Опытные, хорошо знающие город комсомольские работники действуют оперативно и четко. Уже вчера райкомы помогали формировать истребительные батальоны, которые будут помогать охранять важные объекты города. По квартирам агитаторы читали вслух советские газеты, которых здесь так давно не видали. Бригады школьников с большим азартом принялись за уничтожение немецких плакатов, указателей, вывесок и за расклейку советских лозунгов.
В разгаре работы к секретарю обкома комсомола подошел стройный юноша и, волнуясь, обратился к нему:
— Товарищ, у меня очень срочное дело. Понимаете, вы должны мне немедленно помочь. Мне уже исполнилось восемнадцать лет, и я должен срочно вступить в Красную Армию. Я не могу больше ждать! У меня особые счеты с гитлеровцами…
— А в чем именно заключаются эти особые счеты?
Юноша, волнуясь еще больше, тихо сказал сдавленным голосом:
— Я год пробыл в Германии…
Мы разговорились. Владимиру Архипенко действительно за его недолгую жизнь пришлось перенести столько тяжкого, что он на всю жизнь сохранит острое чувство непримиримой ненависти к фашизму. Вместе с другими он был пойман на улице, загнан во двор страшного дома на Малой Пана-совке, где помещалось так называемое «Вербовочное бюро», посажен в эшелон и увезен в далекий Брауншвейг, где ему было суждено в течение долгого года с утра до вечера грузить тяжелые, стокилограммовые мешки в речном порту.
Быстро-быстро, словно опасаясь, что кто-то оборвет его рассказ и не даст излить до конца наболевшее, Владимир рассказывал, как тяжело живется русским и украинцам в Брауншвейге, какие муки испытывают, в частности, те, кто попадает в 21-й штрафной лагерь, где людей беспощадно избивают и заставляют надрываться на непосильной работе.
С большим трудом Владимиру удалось вернуться обратно в Харьков: он заболел, и какой-то сердобольный немец помог ему получить разрешение на выезд. Добраться в родной город было нелегко. Уже началось наше летнее наступление, все пути были забиты встречными эшелонами, везущими раненых. Поезда стояли по нескольку часов на каждом полустанке. По бокам насыпи всюду валялись обгорелые остовы эшелонов, пущенных под откос партизанами.
Владимир радовался всему этому. Он все чаще вспоминал наказ, который ему дали его друзья, когда он уезжал из Брауншвейга на восток:
— Смотри же, помни, чью сторону надо держать!

## Строки данных
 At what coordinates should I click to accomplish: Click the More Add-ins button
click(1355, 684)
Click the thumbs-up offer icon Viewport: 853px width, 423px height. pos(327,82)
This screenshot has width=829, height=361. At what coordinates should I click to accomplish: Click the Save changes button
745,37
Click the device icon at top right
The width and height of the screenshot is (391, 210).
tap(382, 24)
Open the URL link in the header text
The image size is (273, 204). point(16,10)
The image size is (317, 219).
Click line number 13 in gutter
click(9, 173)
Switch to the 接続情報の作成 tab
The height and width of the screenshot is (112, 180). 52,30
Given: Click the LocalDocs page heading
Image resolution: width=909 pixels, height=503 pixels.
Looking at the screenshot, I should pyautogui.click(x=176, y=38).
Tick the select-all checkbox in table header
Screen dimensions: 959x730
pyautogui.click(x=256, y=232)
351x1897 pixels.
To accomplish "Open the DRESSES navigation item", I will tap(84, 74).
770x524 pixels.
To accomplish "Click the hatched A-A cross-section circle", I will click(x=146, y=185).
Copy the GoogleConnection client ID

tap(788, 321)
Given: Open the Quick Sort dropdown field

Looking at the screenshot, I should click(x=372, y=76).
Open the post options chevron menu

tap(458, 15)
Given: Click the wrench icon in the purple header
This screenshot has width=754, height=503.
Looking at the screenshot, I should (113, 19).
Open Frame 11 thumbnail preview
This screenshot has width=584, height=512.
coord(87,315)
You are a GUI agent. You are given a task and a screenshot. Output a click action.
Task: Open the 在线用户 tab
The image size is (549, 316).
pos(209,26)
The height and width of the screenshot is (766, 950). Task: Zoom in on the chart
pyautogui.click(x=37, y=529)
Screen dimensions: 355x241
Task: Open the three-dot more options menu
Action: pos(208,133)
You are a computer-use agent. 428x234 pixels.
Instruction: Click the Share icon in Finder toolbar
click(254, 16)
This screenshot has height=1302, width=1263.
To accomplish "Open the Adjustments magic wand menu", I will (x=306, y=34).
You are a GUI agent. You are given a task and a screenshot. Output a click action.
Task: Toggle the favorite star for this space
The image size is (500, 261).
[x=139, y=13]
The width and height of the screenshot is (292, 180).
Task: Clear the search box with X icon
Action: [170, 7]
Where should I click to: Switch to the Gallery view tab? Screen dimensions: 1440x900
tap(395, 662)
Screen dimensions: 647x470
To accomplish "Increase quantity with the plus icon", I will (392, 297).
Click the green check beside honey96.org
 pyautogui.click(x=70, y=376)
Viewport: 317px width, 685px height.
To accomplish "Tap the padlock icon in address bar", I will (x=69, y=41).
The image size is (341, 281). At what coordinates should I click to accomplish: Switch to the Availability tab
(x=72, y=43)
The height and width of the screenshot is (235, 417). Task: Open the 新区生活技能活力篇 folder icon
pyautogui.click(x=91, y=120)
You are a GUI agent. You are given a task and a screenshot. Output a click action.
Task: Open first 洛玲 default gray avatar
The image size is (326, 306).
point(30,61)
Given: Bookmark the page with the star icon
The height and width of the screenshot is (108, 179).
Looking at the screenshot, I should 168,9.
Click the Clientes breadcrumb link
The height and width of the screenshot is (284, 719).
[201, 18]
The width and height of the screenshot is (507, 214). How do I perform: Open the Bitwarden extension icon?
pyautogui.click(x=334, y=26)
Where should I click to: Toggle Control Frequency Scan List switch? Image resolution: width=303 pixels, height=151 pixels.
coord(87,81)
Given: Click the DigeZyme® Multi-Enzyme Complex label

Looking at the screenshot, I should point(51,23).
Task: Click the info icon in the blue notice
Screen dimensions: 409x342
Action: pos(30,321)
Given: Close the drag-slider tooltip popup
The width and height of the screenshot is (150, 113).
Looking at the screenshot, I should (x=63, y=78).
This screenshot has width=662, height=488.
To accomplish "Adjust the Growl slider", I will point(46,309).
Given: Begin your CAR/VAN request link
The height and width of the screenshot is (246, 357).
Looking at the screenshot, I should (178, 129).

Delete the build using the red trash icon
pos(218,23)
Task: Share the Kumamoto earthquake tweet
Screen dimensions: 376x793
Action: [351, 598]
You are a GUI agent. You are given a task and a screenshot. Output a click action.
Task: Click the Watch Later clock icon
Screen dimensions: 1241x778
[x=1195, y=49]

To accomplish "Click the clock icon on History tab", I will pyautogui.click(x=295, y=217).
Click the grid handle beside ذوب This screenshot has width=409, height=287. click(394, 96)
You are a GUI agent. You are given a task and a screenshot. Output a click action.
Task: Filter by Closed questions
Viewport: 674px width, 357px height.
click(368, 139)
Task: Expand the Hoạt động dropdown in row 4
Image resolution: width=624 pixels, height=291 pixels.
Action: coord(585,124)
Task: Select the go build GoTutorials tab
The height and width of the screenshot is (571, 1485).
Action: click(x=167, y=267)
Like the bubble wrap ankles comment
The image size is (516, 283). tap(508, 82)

## Задания и упражнения
A) В какой город, согласно тексту упражнения, увезли Владимира Архипенко?
B) Выведите из текста упражнения всё, начиная со слов «С большим трудом» и вплоть до слов «сторону надо держать!».
C) Что именно, по тексту упражнения, принялись уничтожать бригады школьников? Перечислите всё.

## Список ответов
A) В Брауншвейг.

B)
С большим трудом Владимиру удалось вернуться обратно в Харьков: он заболел, и какой-то сердобольный немец помог ему получить разрешение на выезд. Добраться в родной город было нелегко. Уже началось наше летнее наступление, все пути были забиты встречными эшелонами, везущими раненых. Поезда стояли по нескольку часов на каждом полустанке. По бокам насыпи всюду валялись обгорелые остовы эшелонов, пущенных под откос партизанами.
Владимир радовался всему этому. Он все чаще вспоминал наказ, который ему дали его друзья, когда он уезжал из Брауншвейга на восток:
— Смотри же, помни, чью сторону надо держать!

C) Немецкие плакаты, указатели и вывески.